Records:
++++++++++++++++++++
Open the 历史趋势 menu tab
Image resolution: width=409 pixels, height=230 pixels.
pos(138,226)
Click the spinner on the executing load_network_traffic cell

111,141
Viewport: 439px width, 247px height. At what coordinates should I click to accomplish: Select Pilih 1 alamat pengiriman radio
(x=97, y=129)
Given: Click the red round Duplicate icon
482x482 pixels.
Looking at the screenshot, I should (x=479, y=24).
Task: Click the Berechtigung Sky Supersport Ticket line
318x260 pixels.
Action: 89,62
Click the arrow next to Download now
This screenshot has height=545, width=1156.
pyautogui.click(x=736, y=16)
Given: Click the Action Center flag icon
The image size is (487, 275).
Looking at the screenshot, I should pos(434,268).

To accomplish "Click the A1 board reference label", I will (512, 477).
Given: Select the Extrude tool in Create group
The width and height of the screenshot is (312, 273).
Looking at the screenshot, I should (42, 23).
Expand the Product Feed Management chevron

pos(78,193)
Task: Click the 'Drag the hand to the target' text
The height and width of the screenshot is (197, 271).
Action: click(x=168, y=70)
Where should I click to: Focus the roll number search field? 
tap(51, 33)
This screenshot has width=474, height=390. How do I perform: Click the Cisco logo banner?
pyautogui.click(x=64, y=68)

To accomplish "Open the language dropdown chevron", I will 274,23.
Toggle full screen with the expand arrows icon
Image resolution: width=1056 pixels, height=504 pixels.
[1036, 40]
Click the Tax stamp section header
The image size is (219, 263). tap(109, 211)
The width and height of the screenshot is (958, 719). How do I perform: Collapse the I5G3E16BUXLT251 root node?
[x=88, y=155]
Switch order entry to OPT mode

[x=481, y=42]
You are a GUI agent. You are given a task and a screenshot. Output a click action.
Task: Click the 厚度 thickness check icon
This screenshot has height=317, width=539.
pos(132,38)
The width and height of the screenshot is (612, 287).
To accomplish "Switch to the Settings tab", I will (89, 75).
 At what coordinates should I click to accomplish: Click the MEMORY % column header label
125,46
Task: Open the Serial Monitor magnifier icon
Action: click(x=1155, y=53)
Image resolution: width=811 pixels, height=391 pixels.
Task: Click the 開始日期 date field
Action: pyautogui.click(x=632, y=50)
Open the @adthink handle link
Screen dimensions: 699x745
++++++++++++++++++++
Transcribe each of the records above exactly.

Task solution:
Open the 历史趋势 menu tab
Image resolution: width=409 pixels, height=230 pixels.
pos(138,226)
Click the spinner on the executing load_network_traffic cell

111,141
Viewport: 439px width, 247px height. At what coordinates should I click to accomplish: Select Pilih 1 alamat pengiriman radio
(x=97, y=129)
Given: Click the red round Duplicate icon
482x482 pixels.
Looking at the screenshot, I should (x=479, y=24).
Task: Click the Berechtigung Sky Supersport Ticket line
318x260 pixels.
Action: 89,62
Click the arrow next to Download now
This screenshot has height=545, width=1156.
pyautogui.click(x=736, y=16)
Given: Click the Action Center flag icon
The image size is (487, 275).
Looking at the screenshot, I should pos(434,268).

To accomplish "Click the A1 board reference label", I will (512, 477).
Given: Select the Extrude tool in Create group
The width and height of the screenshot is (312, 273).
Looking at the screenshot, I should (42, 23).
Expand the Product Feed Management chevron

pos(78,193)
Task: Click the 'Drag the hand to the target' text
The height and width of the screenshot is (197, 271).
Action: click(x=168, y=70)
Where should I click to: Focus the roll number search field? 
tap(51, 33)
This screenshot has width=474, height=390. How do I perform: Click the Cisco logo banner?
pyautogui.click(x=64, y=68)

To accomplish "Open the language dropdown chevron", I will 274,23.
Toggle full screen with the expand arrows icon
Image resolution: width=1056 pixels, height=504 pixels.
[1036, 40]
Click the Tax stamp section header
The image size is (219, 263). tap(109, 211)
The width and height of the screenshot is (958, 719). How do I perform: Collapse the I5G3E16BUXLT251 root node?
[x=88, y=155]
Switch order entry to OPT mode

[x=481, y=42]
You are a GUI agent. You are given a task and a screenshot. Output a click action.
Task: Click the 厚度 thickness check icon
This screenshot has height=317, width=539.
pos(132,38)
The width and height of the screenshot is (612, 287).
To accomplish "Switch to the Settings tab", I will (89, 75).
 At what coordinates should I click to accomplish: Click the MEMORY % column header label
125,46
Task: Open the Serial Monitor magnifier icon
Action: click(x=1155, y=53)
Image resolution: width=811 pixels, height=391 pixels.
Task: Click the 開始日期 date field
Action: pyautogui.click(x=632, y=50)
Open the @adthink handle link
Screen dimensions: 699x745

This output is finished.